Exercise objective
Revise the stretch of the Halloween haunt post from "My FCG broke!!" through "We were busy!", changing "twine" to "fishing line" and writing out the result.

── Text provided ──

# 2008 Haunting Fun and 2009 plans



## waldiddy (Aug 4, 2008)

We had a great haunt this past year, and from what I heard, ended up having the best house in our development. We had a haunted house that looped through our backyard and through our garage, plus we had several special effects in front windows. I haven't been on the boards yet this year, but it's time to start gearing up for 2009!

A couple of things that went wrong:

The head-on-a-table illusion is really hard to pull off. Because I couldn't find 2 used mirrors reasonably close in size, I had to build a rectangular table, which isn't an entirely convincing illusion if it's not square. Plus, the table is really heavy! Even so, the table got some great reactions from the kids.

We should have had Enter/Exit signs up. We had some people trying to go through the garage, which was the exit.

My niece was our guide, an idea i'm going to dispense with this year. We periodically had large groups waiting for her to guide them, and the groups were too large. I think self-guided is better, but with people at various stations to control the traffic flow. 

My FCG broke!! We were running the ghost a lot the nights prior to Halloween and it was running fine. Then, on Halloween, my strings broke. I didn't put in eye-screws to guide the twine; so they finally broke on Halloween and my marionette is all twisted up. 

I need someone at my place who's really good at make-up. I just don't have the patience for it, especially on Halloween when time's so short. 

With no one manning the fog machines, I think they ran out of juice pretty fast. We really needed 1 person to walk around and monitor all the moving parts.

What did work?

I think we had 100 ToTs, but it looked like some were repeats, bringing other relatives through. We were busy!

Our best illusion was our dot room, which was in the garage. I used safety pins to secure WalMart black sheets from 6'6" high PVC walls in a 10x10 "room". I also painted the floor in this section black, and hung a 3' blacklight from the ceiling. And, I used neon yardsale stickers from WalMart on the floor, walls, and my friend's black costume. He was covered head-to-toe and was literally invisible. The effect was fantastic. I don't think you need a ceiling that's been dotted up for this to work; the dot room was open from the 6'6" to the 8' ceiling and, even so, it worked great. 

I know lots of folks use neon fabric paint instead of stickers, to save effort for the next year. I tried the paint, but the effect was poor compared to the stickers. The stickers looked like they were floating above the fabric walls; they were really vibrant. The paint was muted and dull.

A really neat effect that I threw together at the last minute was using a projector inside my car on our driveway to display trailers from classic Universal films (Dracula, Frankenstein, etc) on our garage door. I also stuck a homemade skeleton inside the car, in the driver's seat, wearing a suit from Goodwill.

───
── Excerpted records ──

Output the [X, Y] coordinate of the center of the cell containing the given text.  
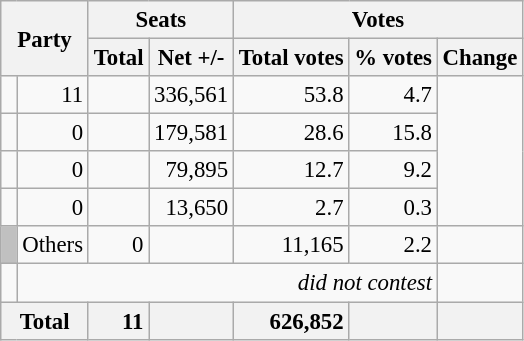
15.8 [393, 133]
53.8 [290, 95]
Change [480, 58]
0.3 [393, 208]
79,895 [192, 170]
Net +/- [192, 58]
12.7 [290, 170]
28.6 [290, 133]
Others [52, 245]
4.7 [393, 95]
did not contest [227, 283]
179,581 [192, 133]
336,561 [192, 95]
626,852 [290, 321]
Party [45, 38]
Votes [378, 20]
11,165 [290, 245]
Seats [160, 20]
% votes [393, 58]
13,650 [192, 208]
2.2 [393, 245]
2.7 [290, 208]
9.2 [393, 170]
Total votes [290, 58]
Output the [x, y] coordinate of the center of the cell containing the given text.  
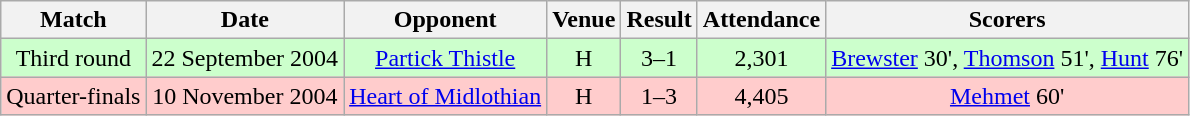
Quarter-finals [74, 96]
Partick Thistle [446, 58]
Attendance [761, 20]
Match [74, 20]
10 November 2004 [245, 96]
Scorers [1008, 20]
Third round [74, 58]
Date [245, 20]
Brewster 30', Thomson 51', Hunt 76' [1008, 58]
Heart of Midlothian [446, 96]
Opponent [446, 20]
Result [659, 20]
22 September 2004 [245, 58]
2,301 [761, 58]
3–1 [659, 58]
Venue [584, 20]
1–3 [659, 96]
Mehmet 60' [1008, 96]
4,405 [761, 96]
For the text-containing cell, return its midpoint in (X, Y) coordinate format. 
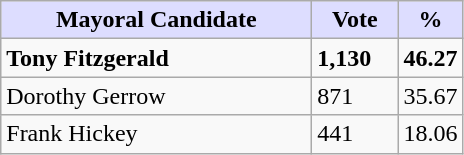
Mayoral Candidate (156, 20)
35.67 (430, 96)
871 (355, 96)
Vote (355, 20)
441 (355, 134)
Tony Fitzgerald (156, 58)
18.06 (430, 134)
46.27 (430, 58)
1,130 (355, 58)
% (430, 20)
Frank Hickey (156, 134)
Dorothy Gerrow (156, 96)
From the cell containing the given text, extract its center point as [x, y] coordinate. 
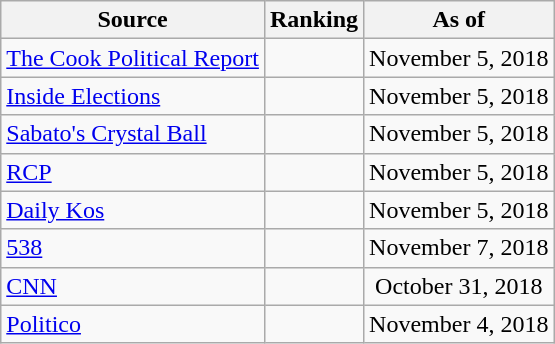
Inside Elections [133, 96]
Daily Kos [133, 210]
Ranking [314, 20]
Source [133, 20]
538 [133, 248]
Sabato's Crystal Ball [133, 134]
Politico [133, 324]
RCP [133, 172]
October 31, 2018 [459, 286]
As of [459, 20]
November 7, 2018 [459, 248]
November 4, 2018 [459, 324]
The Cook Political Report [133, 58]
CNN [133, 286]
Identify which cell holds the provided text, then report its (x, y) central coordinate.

───

Exercise result
My FCG broke!! We were running the ghost a lot the nights prior to Halloween and it was running fine. Then, on Halloween, my strings broke. I didn't put in eye-screws to guide the fishing line; so they finally broke on Halloween and my marionette is all twisted up. 

I need someone at my place who's really good at make-up. I just don't have the patience for it, especially on Halloween when time's so short. 

With no one manning the fog machines, I think they ran out of juice pretty fast. We really needed 1 person to walk around and monitor all the moving parts.

What did work?

I think we had 100 ToTs, but it looked like some were repeats, bringing other relatives through. We were busy!